Although the favourable characteristics of escitalopram as being the most selective serotonin reuptake inhibitor and having an increased therapeutic efficacy via binding on an additional allosteric binding site of the serotonin transporter, its dosing regimen has not yet been optimized for its use in dogs. This study aimed to estimate the optimal dosing frequency and the required dose for achieving 80% occupancy of the serotonin transporters in the basal ganglia. The dosing frequency was investigated by determining the elimination half-life after a four day oral pre-treatment period with 0.83 mg/kg escitalopram (3 administrations/day) and a subsequent i.v. injection 0.83 mg/kg. Blood samples were taken up to 12 hours after i.v. injection and the concentration of escitalopram in plasma was analysed via LC-MSMS. The dose-occupancy relationship was then determined by performing two PET scans in five adult beagles: a baseline PET scan and a second scan after steady state conditions were achieved following oral treatment with a specific dose of escitalopram ranging from 0.5 to 2.5 mg/kg/day. As the elimination half-life was determined to be 6.7 hours a dosing frequency of three administrations a day was proposed for the second part of the study. Further it was opted for a treatment period of four days, which well exceeded the minimum period to achieve steady state conditions. The optimal dosing regimen to achieve 80% occupancy in the basal ganglia and elicit a therapeutic effect, was calculated to be 1.85 mg/kg/day, divided over three administrations. Under several circumstances, such as insufficient response to other SSRIs, concurrent drug intake or in research studies focused on SERT, the use of escitalopram can be preferred over the use of the already for veterinary use registered fluoxetine, however, in case of long-term treatment with escitalopram, regularly cardiac screening is recommended.

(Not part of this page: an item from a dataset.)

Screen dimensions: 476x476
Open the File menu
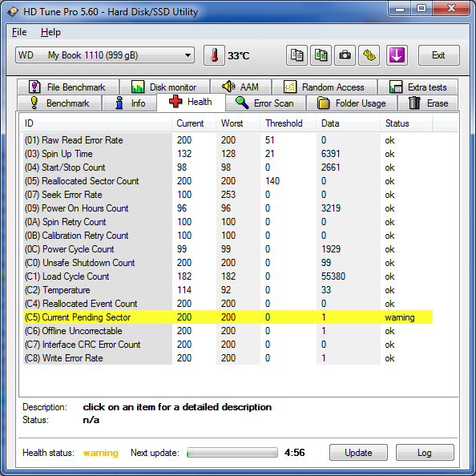pyautogui.click(x=19, y=32)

Fig 1. Escitalopram plasma concentration over time after IV injection of 0.83 mg/kg escitalopram.

This IV injection was given 6 hours after the last gift of the preliminary oral treatment (0.83 mg/kg, 3 administrations/day, 4 days).

Fig 2. Time-activity curves in basal ganglia and reference region after IV injection of [¹¹C]DASB at baseline levels and after a four day oral treatment period with escitalopram (2 mg/kg/day divided over 3 administrations).

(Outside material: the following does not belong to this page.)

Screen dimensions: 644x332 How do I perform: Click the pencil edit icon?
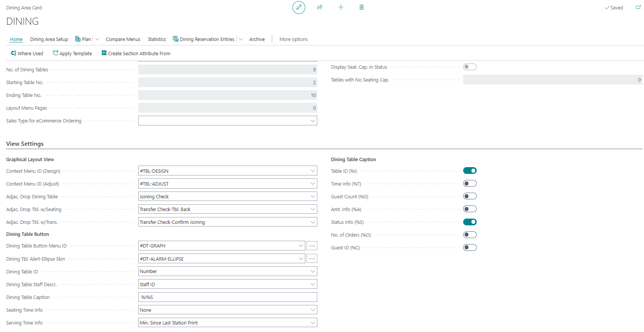[299, 8]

Fig 3. Coregistration of MRI and PET, at baseline levels and after a four day oral treatment period with 2 mg/kg/day escitalopram.

The SUV_bw parameter is presented for each voxel on a summed PET-image between 40 and 60 minutes after IV injection of [¹¹C]DASB. Regions of interest delineated on MRI: BG: basal ganglia, Ce: cerebellar cortex (vermis excluded), Co: colliculi, Hi: hippocampus, Th: thalamus, RN: brainstem region containing the raphe nuclei.

Fig 4. Relationship between the dose of escitalopram and the SERT-occupancy measured in the basal ganglia.

R² represents the nonlinear regression fit of the hyperbola; K_D^app represents the required dose to occupy 50% of the SERT sites. * represents the excluded experimental data point for the fitting.